[Your task] When a picture appears among the records, leave it out, and copy all else exactly.

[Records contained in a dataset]

Content starts

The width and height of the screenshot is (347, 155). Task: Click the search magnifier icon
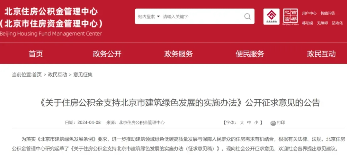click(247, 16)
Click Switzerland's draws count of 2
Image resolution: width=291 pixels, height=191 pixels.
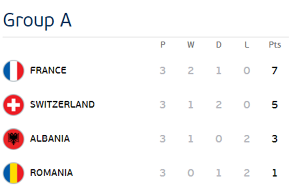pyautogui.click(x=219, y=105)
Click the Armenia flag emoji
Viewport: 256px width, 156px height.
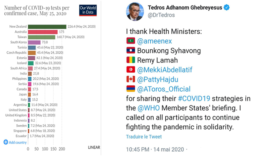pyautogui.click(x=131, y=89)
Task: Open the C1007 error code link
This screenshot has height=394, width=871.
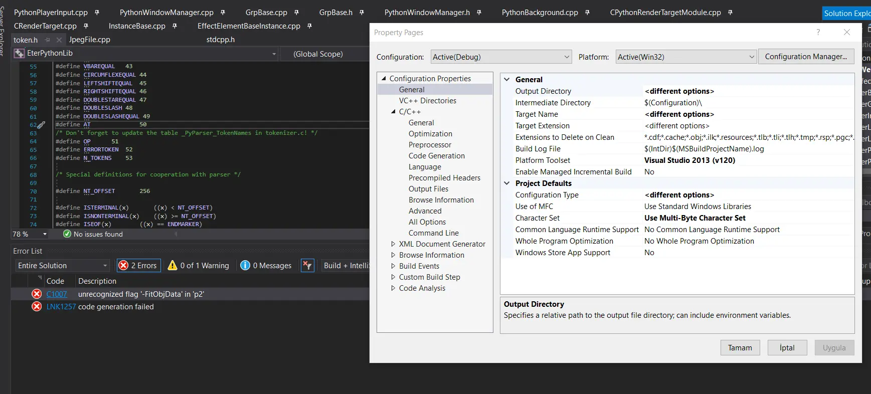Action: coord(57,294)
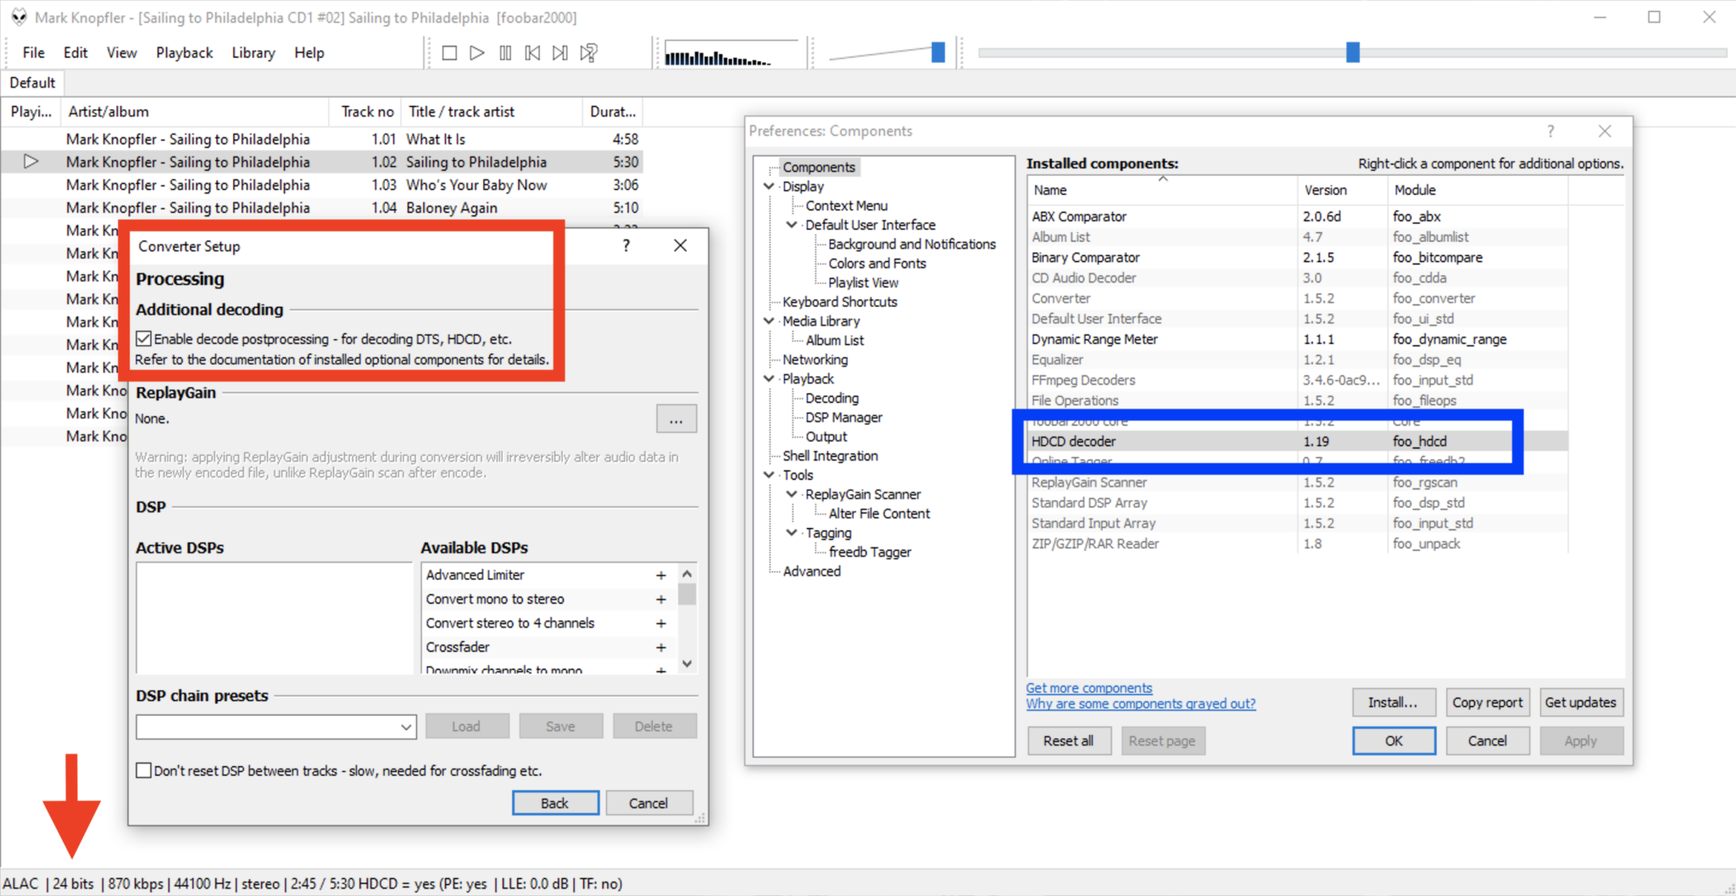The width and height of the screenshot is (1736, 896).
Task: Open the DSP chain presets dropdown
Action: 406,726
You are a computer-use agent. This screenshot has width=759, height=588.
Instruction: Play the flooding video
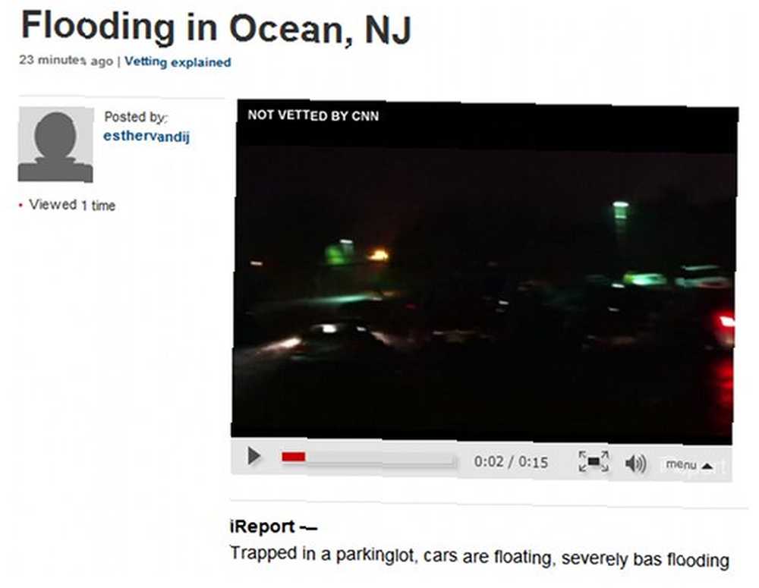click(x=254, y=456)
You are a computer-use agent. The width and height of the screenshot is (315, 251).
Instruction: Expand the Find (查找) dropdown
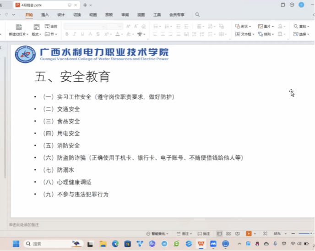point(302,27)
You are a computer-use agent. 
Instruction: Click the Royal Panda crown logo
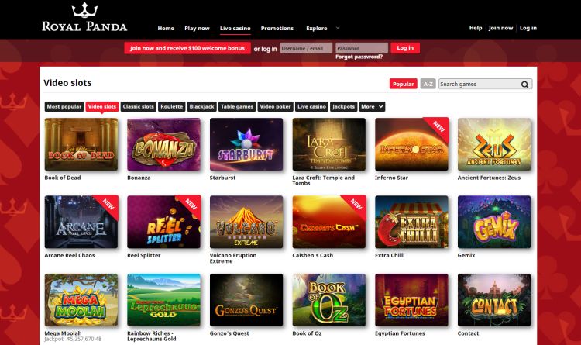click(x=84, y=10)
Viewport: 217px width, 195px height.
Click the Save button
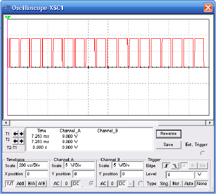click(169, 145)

Content ends

[Written solution]
The width and height of the screenshot is (347, 155). Task: Click the search magnifier icon
click(247, 16)
Click Switzerland's draws count of 2
Image resolution: width=291 pixels, height=191 pixels.
pyautogui.click(x=219, y=105)
Click the Armenia flag emoji
Viewport: 256px width, 156px height.
pyautogui.click(x=131, y=89)
Task: Open the C1007 error code link
This screenshot has height=394, width=871.
Action: coord(57,294)
The width and height of the screenshot is (1736, 896).
Task: Open the DSP chain presets dropdown
Action: 406,726
You are a computer-use agent. This screenshot has width=759, height=588.
Instruction: Play the flooding video
click(x=254, y=456)
You are a computer-use agent. The width and height of the screenshot is (315, 251).
Instruction: Expand the Find (查找) dropdown
point(302,27)
You are a computer-use agent. 
Instruction: Click the Royal Panda crown logo
click(x=84, y=10)
Viewport: 217px width, 195px height.
Click the Save button
click(169, 145)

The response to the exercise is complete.